Os polacos tiveram de esperar até ao ano de 1956 por uma diminuição do terror político. Nesse ano na União Soviética o estalinismo ficou condenado de forma oficial, e após a morte de Bolesław Bierut (líder do Partido Operário Unificado Polaco) e o motim dos operários de Poznań (a 28 de junho), produziu-se uma mudança da equipa que governava o país.
Em outubro, após um agudo conflito dentro do Partido Operário Unificado Polaco e após duras negociações com os líderes da URSS, Władysław Gomułka, que contava com um forte apoio social, assumiu a chefia do partido e do país. O novo primeiro secretário aproveitou a mudança de situação para reduzir a dependência da União Soviética, os presos políticos foram paulatinamente amnistiados, o Primaz foi posto em liberdade, desistiu-se da coletivização forçosa da agricultura, e foi permitido um desenvolvimento limitado do setor privado. O país, que estava a recuperar-se das destruições da Segunda Guerra Mundial, entrou no período da “pequena estabilização”.

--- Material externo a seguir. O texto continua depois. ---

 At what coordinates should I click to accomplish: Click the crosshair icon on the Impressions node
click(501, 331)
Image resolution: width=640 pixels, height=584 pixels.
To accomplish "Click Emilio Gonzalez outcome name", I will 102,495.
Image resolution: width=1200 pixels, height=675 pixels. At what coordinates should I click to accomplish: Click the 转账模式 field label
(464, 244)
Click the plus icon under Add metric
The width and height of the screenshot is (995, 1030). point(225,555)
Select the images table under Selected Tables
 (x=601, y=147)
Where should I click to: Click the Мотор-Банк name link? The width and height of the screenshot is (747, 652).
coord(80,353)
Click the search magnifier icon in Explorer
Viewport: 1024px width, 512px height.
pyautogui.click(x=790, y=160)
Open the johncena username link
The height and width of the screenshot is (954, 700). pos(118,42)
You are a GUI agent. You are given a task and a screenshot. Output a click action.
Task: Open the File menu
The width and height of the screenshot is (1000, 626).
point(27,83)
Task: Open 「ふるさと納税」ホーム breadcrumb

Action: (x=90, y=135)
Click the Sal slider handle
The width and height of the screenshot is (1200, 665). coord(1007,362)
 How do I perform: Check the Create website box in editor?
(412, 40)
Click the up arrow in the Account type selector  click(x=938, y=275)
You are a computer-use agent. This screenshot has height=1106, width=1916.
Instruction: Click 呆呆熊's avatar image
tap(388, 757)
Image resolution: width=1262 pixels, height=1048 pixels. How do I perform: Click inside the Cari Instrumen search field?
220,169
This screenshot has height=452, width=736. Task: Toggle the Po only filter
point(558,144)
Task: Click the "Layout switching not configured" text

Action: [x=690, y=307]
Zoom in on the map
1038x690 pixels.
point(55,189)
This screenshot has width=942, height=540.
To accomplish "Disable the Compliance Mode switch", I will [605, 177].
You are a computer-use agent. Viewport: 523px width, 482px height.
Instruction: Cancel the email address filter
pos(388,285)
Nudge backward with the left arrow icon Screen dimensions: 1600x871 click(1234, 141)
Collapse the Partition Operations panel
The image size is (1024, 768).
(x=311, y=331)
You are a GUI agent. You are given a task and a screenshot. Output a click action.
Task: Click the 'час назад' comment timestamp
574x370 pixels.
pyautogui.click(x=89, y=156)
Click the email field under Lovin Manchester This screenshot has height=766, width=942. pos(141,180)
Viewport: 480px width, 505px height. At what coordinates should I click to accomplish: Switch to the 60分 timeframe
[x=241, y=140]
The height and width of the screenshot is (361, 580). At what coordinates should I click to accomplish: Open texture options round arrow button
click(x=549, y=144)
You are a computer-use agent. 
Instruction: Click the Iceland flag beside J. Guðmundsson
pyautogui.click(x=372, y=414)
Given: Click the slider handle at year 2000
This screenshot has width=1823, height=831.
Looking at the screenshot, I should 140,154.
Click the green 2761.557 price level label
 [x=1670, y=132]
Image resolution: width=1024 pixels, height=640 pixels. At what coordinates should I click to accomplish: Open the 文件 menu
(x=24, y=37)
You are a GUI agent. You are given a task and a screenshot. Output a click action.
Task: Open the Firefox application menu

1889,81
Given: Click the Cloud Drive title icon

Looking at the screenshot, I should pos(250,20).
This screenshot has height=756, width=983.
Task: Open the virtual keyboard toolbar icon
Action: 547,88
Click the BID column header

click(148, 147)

Contudo, não decorreu muito tempo e Gomułka abandonou a linha liberal do “outubro polaco”. O Partido Opérario Unificado Polaco seguia a exercer um poder total no país. Com cada vez maior frequência, produziam-se conflitos abertos entre as autoridades e a sociedade: o conflito com a Igreja durante as celebrações do milénio da cristianização da Polónia, os motins estudantis de março de 1968, e a campanha antissemita lançada pelo POUP em 1968 puseram em evidência uma clara falta de apoio por parte da sociedade.